Potential in the schrödinger equation

[aaaa202]

In clssical mechanics it doesn't really seem to matter which reference point you use for your potential. All that matters is the difference in potential between two points. Does the same hold true for the potential you plug into the Schrödinger equation? It doesn't seem so since plugging in V=-10J or V=0 should certainly provide different solutions. But the difference between the two potentials is merely just your choife of reference point, and that seems weird.

 

[jtbell]

Have you solved the SE for the usual "particle in a box" example with V = 0 inside the box? If so, recall that the solution looks like

$$\Psi_n(x,t) = \psi_n(x) e^{-iE_n t / \hbar}$$

Repeat the solution but set V = V₀ inside the box. You should find that the solutions are

$$\Psi_n(x,t) = \psi_n(x) e^{-i(E_n - V_0) t / \hbar}$$

with the same $\psi_n(x)$ as before. The solutions differ by an overall phase factor of $e^{iV_0 t / \hbar}$ which has no effect on probabilities and expectation values.

 

[aaaa202]

hmm okay makes sense. But as I recall the solution is something like psi(x)=Asin(kx). And k is related to the energy E-V0. So doesn't the energy determine k and thus doesn't the -V0 affect the sine term?

 

[jtbell]

But as I recall the solution is something like psi(x)=Asin(kx). And k is related to the energy E-V0.

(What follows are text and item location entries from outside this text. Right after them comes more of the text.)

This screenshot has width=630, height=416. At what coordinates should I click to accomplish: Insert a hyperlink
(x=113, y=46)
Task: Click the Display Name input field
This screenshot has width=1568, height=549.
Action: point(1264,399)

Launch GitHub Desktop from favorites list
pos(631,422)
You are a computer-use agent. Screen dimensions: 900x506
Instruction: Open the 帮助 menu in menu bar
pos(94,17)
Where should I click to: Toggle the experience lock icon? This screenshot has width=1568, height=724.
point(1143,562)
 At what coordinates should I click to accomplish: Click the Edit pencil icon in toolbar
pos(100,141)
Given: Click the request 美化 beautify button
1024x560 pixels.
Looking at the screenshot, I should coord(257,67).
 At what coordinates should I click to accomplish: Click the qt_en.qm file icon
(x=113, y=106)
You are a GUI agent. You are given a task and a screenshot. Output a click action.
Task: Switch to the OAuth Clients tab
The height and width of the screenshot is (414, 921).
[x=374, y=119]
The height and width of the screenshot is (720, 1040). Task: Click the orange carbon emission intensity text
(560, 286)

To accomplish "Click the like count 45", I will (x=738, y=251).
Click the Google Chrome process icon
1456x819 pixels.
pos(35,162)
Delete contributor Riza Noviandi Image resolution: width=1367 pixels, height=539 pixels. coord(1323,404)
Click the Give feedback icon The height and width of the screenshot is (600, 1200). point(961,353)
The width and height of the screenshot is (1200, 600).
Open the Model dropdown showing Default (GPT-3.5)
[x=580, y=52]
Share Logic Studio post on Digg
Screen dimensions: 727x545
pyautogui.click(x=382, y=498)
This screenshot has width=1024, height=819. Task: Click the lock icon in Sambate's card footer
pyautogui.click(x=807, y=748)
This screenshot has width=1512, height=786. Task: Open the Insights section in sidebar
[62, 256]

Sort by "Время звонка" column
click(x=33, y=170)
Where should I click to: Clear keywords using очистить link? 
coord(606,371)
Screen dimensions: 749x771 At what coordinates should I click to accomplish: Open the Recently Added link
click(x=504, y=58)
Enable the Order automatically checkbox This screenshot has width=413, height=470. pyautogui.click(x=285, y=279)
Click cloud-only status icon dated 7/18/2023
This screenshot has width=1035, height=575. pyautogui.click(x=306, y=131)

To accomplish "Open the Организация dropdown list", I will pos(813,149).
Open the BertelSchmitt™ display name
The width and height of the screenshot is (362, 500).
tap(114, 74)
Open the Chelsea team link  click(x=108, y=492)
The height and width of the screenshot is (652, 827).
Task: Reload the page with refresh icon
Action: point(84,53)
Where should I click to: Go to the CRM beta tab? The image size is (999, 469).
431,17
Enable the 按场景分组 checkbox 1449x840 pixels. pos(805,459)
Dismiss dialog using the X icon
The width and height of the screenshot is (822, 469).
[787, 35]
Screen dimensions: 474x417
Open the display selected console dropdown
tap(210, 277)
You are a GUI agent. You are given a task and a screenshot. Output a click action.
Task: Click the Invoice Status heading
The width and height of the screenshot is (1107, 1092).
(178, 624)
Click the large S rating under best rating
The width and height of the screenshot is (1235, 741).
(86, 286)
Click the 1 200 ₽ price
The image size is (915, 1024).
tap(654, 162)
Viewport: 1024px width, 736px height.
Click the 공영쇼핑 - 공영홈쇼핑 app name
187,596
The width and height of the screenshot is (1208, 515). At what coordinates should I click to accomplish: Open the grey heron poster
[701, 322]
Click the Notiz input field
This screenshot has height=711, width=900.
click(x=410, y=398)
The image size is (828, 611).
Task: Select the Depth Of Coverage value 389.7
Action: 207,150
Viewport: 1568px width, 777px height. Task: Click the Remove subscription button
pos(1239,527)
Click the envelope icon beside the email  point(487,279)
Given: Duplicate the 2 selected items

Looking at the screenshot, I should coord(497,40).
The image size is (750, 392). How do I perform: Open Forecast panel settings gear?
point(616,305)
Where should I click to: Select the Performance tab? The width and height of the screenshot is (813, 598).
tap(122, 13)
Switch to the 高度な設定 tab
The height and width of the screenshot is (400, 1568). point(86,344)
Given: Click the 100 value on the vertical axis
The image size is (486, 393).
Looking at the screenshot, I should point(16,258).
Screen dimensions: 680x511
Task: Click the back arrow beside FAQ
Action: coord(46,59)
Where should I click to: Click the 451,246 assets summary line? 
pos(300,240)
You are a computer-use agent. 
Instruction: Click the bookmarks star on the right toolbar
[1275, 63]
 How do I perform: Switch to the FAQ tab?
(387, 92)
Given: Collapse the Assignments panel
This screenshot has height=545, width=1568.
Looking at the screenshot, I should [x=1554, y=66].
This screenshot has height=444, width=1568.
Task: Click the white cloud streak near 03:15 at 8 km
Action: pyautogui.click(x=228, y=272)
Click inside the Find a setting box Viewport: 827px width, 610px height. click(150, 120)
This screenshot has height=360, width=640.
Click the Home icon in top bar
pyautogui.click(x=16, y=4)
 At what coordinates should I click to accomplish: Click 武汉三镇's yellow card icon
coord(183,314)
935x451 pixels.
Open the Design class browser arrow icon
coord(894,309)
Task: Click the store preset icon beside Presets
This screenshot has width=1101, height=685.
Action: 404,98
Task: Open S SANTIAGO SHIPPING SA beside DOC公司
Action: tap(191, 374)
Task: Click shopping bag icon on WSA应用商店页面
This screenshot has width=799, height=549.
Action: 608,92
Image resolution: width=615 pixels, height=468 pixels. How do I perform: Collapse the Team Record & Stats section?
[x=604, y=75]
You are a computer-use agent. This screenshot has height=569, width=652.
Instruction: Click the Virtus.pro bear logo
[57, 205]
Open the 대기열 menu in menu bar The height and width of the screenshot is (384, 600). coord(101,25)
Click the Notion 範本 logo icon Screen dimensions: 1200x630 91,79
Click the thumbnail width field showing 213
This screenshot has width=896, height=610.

No matter what V₀ is, you can still write $\psi(x) = A \sin (n \pi x / L)$. All the energy levels get "bumped up" by V₀, so the difference E_n - V₀ remains the same regardless of V₀.

 

[aaaa202]

okay so I believe you since the function of x is completely determined by the boundary conditions as you say. But is this true for all problems? I'm sorry, but I just don't see it that intuitively. Suppose you had a potential like the harmonic oscillator one: V = ½kx² + V₀. If you plug that into the Schrödinger equation, how can we then be sure that this additive constant doesn't alter the expectation values of different variables like x, p etc.

 

[tom.stoer]

You start with the time-dep. Schrödinger equation

i\partial_t\,\psi_E(x,t) = [-\partial_x^2 + V(x)+V_0]\,\psi_E(x,t)

Now you make the usual ansatz

\psi_E(x,t) = e^{-iEt} \,u_E(x)

You immediately get the time-indep. Schrödinger equation

E\,\,u_E(x) = [-\partial_x^2 + V(x)+V_0]\,\,u_E(x)

And here you see that V₀ can be absorbed into E

E^\ast = E-V_0\;\to\;E^\ast\,\,u_{E^\ast}(x) = [-\partial_x^2 + V(x)]\,\,u_{E^\ast}(x)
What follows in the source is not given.